I haven't had success baking straight from the fridge. I think my fridge is too cold, so I have to rest the dough for one hour at least before popping it into the hot oven. I will try this method straight from the fridge and see what happens. Now this idea of baking without oven and pot preheating is not mine. I have seen my mom doing it and her results were good, so I thought heck I should try it. She has been baking the same bread style since I was a kid, using a sourdough recipe that has been in the family for decades.She learned with her mom, and so on. The bread style is the one you see below (not hers, but similar). I grew up eating this kind of bread and butter as breakfast my entire childhood!

Ref: https://receitasdahora.com.br/receita-de-pao-caseiro-da-lu/

AndyPanda's picture
AndyPanda

I used to never preheat and the drawback I saw was sometimes I would get large bubbles at the top of the loaf (probably when the loaf was approaching overproof at the time I started the bake) ... that was using commercial yeast though.

pul's picture
pul

I haven't seen the bubbles yet. Keep observing.

This method can be done at home when bake one load at a time, but in a small bakery you can't afford a cold start like this one.

plevee's picture
plevee

Did the second loaf go into the heated oven or did you allow both oven and pan to cool?  I see no difference in the two loaves so if the second went into a warm oven you actually have a 'control' for your experiment.

pul's picture
pul

@Plevee, the oven was mildly warm, not totally cold.

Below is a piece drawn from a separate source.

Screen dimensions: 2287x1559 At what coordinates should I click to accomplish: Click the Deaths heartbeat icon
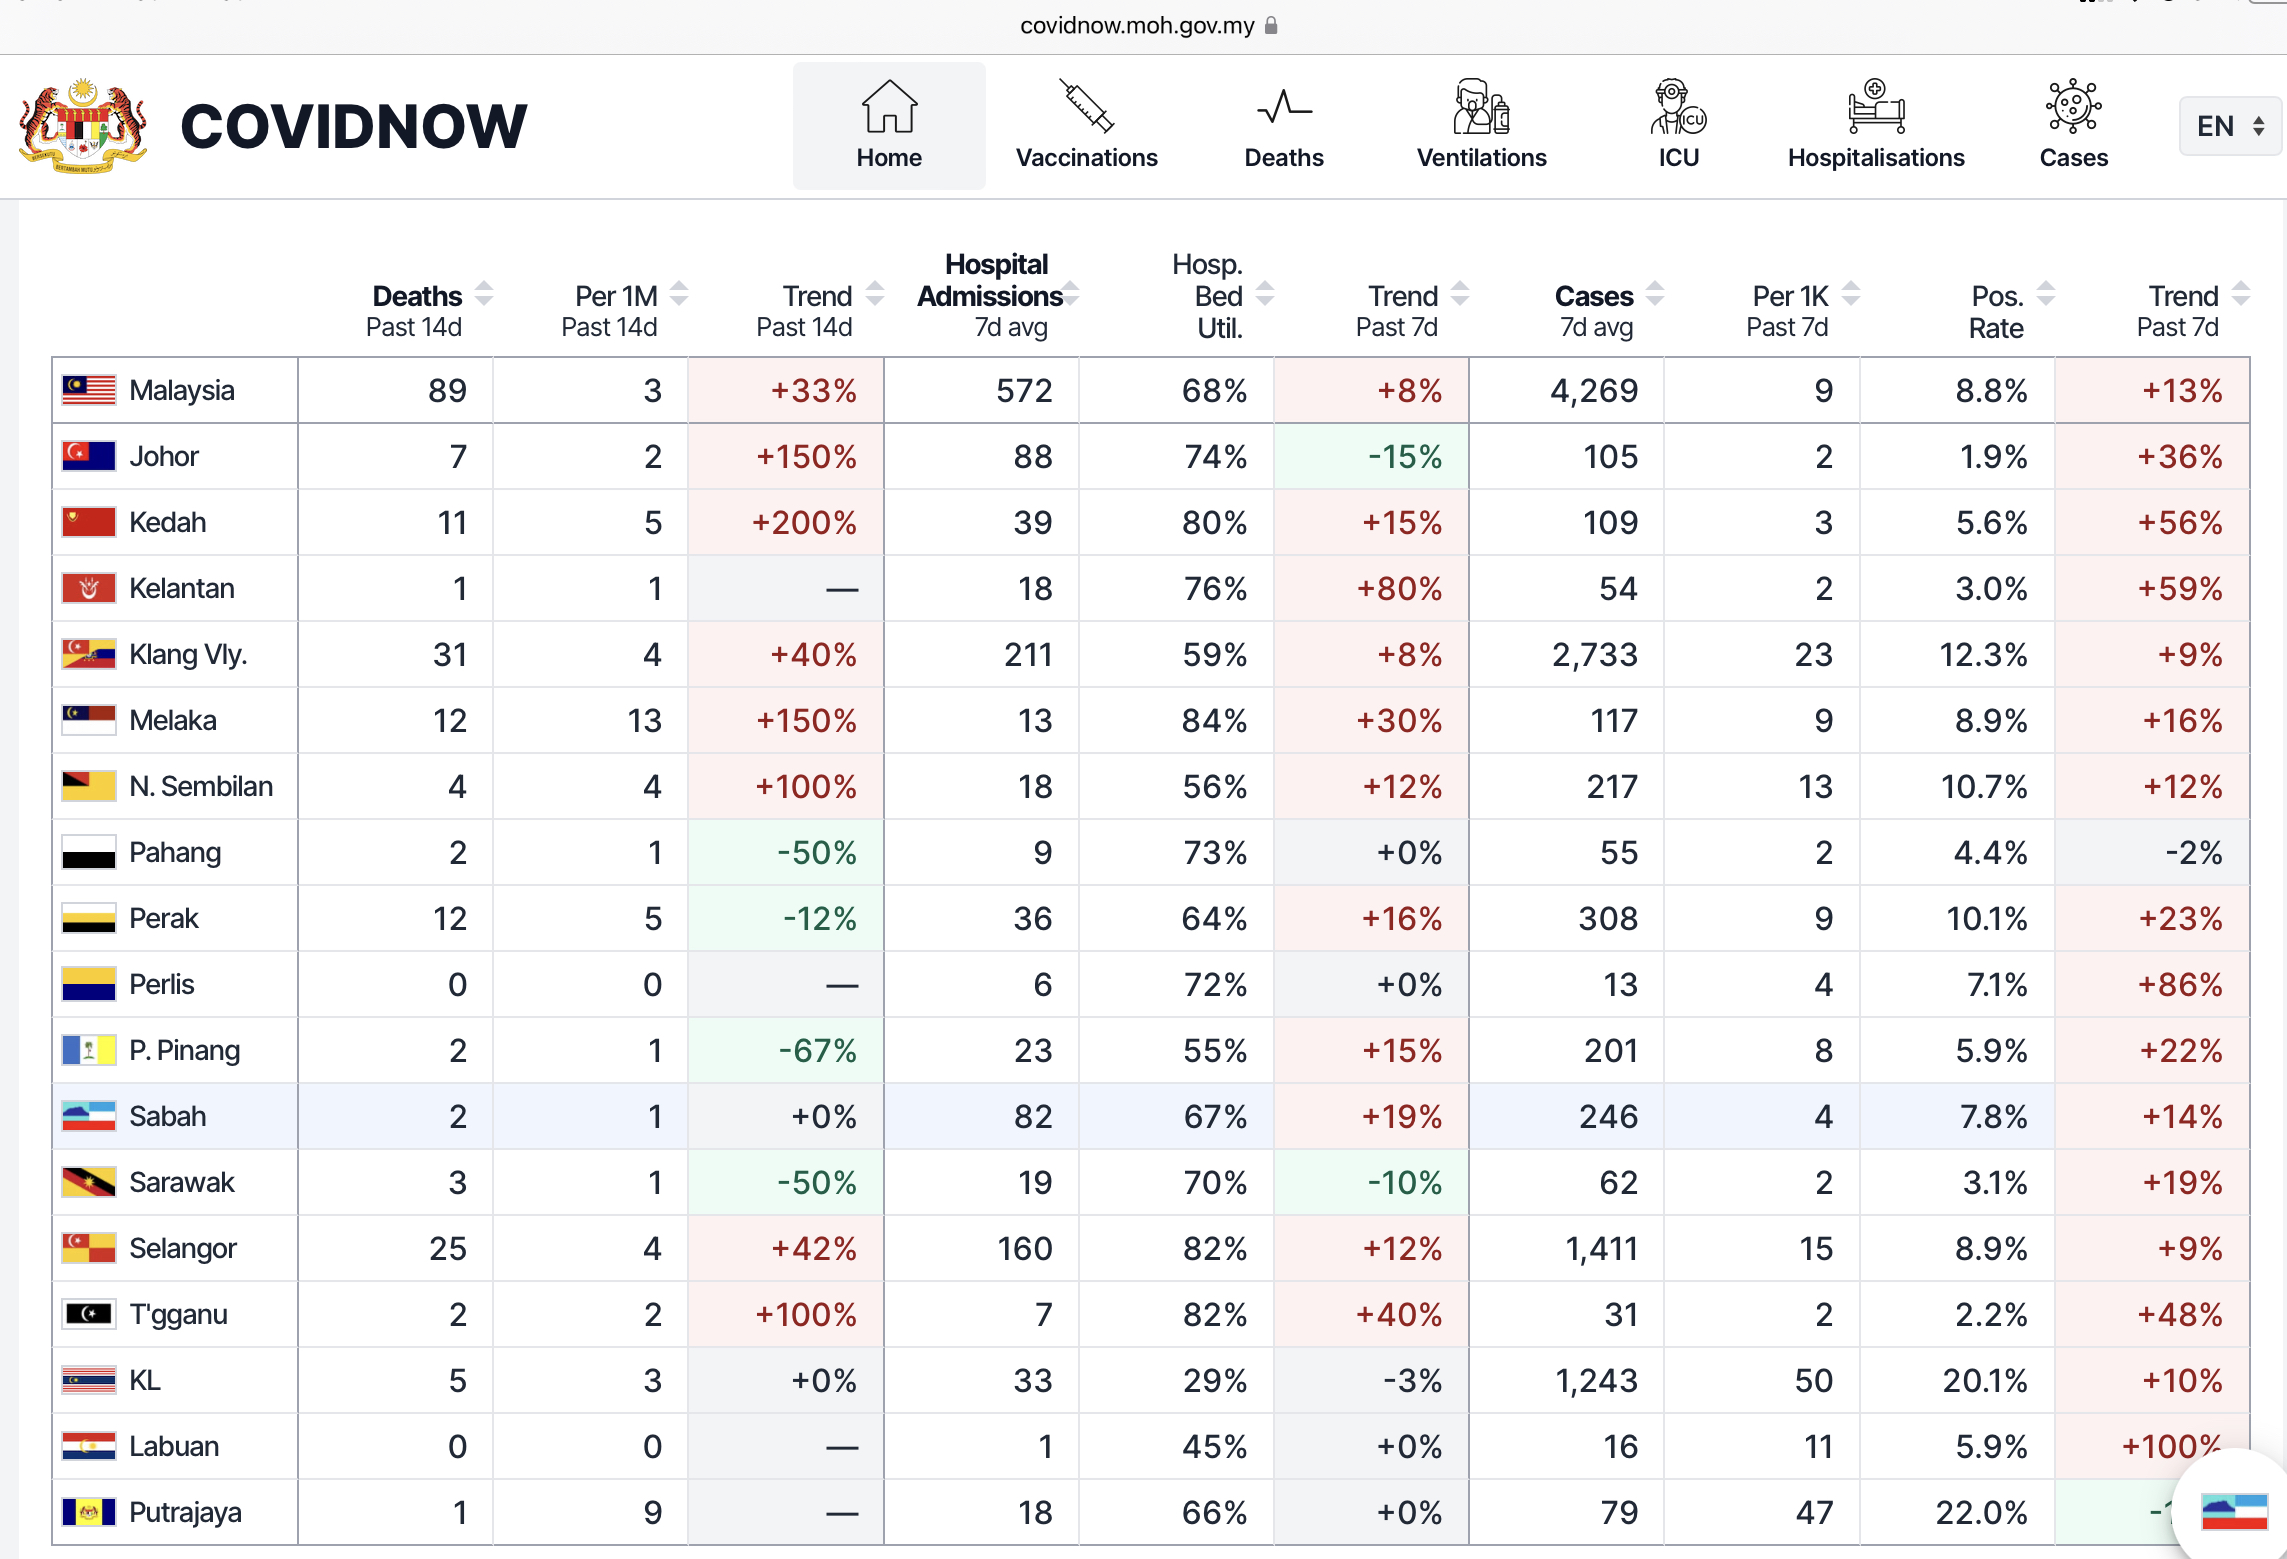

I could touch it and handle the pot without wearing mitts.

plevee's picture
plevee

Cold oven and cold DO and great oven spring!  Thank you. I must try this.

 

 
Bread1965's picture
Bread1965

I've wondered how this would work.. thanks or posting. I'll be sure to give it a try one day when I've got two loaves to bake.. very nice looking loaves!

pul's picture
pul

Thanks, I like the results and want to try straight from the my freezing cold fridge. Curious to know if this would work well under that situation.

 

trailrunner's picture
trailrunner

have you thought to adjust your thermostat on the fridge? I have two loaves of the spelt kamut fig bread retarding . I use very old heavy cast iron pots to bake in. With my former Miele ovens I would have tried cold pot/oven but with this Kenmore that takes WAY longer to preheat I am reluctant to experiment. I need these two loaves for a holiday party Thursday. Will look forward to your results. Thank you! c

pul's picture
pul

Don't worry, I will be the guinea-pig and report the results here by the end of the week. Right now my fridge thermostat is set for the warmest point.

 

pul's picture
pul

Thanks Beth, the information from King Arthur is good.